◆ **Your task**:
Every line of the records below that holds the word "Faire" should be copied out.

◆ **Materials provided**:
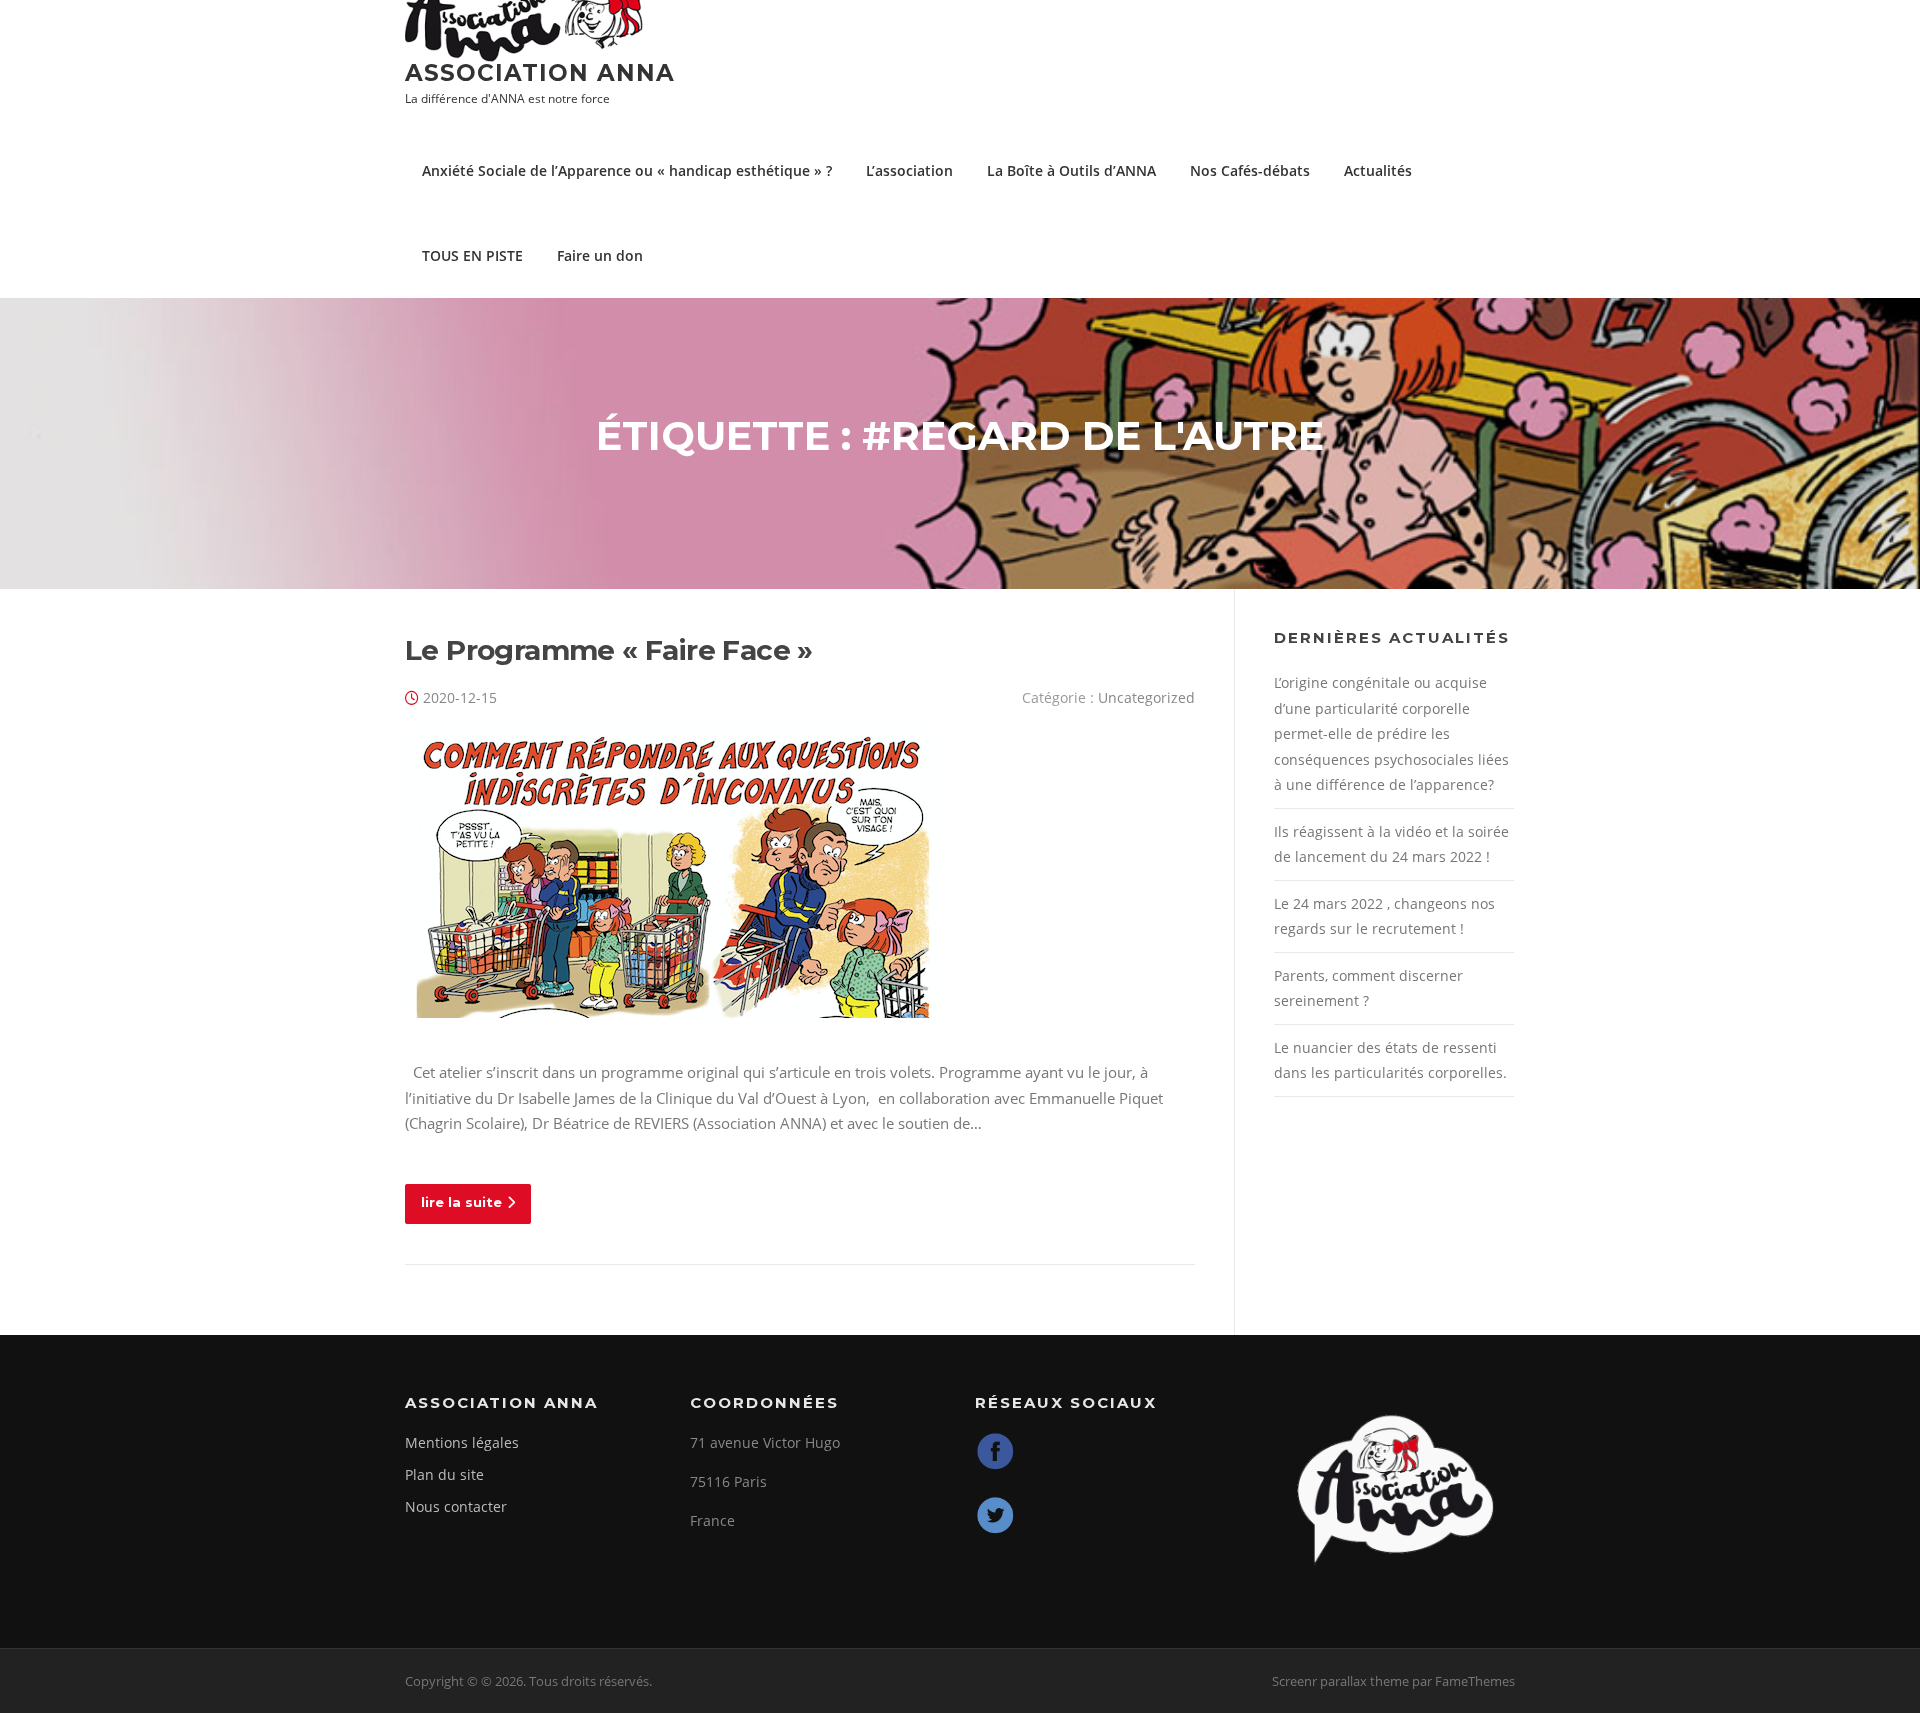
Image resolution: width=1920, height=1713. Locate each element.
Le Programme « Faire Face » (609, 650)
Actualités (1378, 170)
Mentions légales (462, 1442)
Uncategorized (1146, 697)
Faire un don (600, 255)
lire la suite (461, 1202)
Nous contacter (456, 1506)
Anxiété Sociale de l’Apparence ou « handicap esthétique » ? (627, 170)
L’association (909, 170)
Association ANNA (540, 73)
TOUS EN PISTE (472, 255)
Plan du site (444, 1474)
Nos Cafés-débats (1250, 170)
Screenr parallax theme (1340, 1681)
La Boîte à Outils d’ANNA (1071, 170)
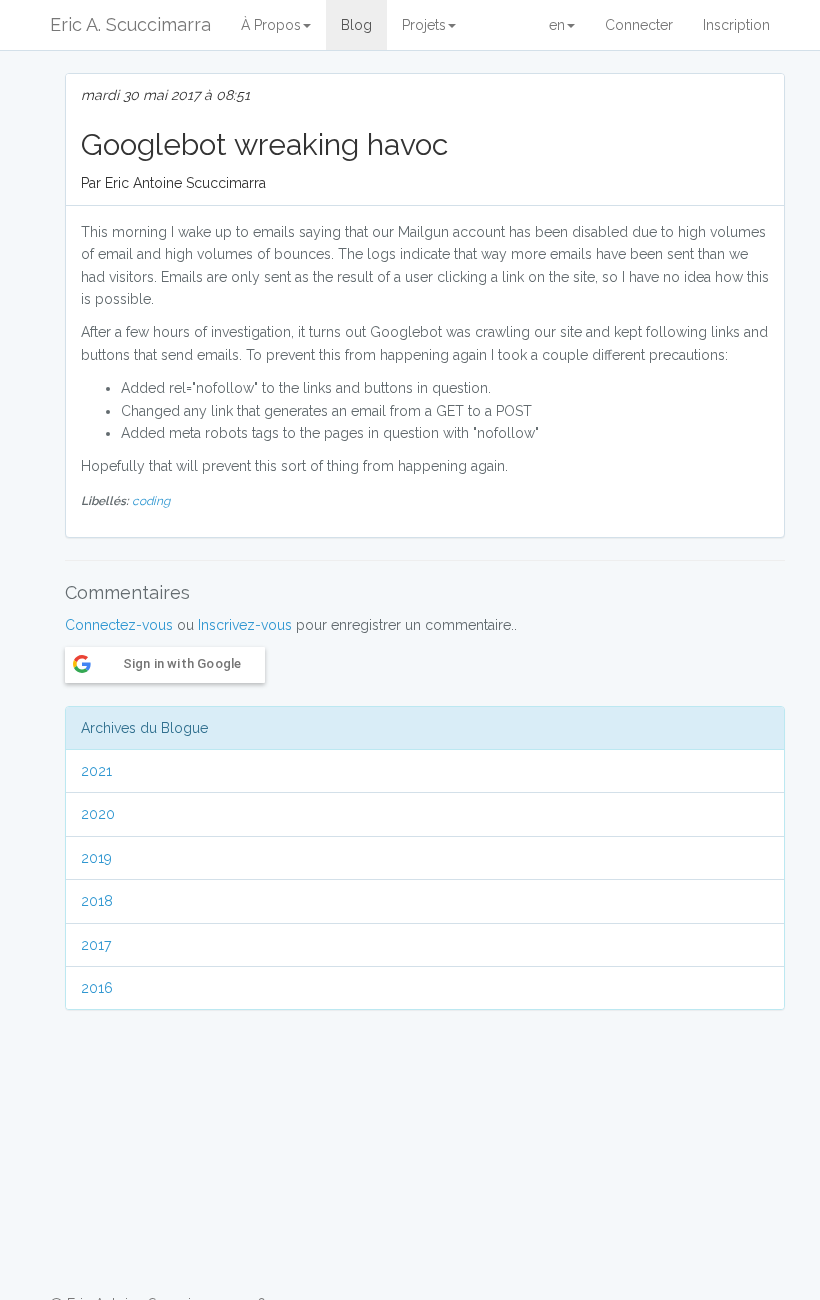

◆ **Answer to this exercise**:
Le Programme « Faire Face » (609, 650)
Faire un don (600, 255)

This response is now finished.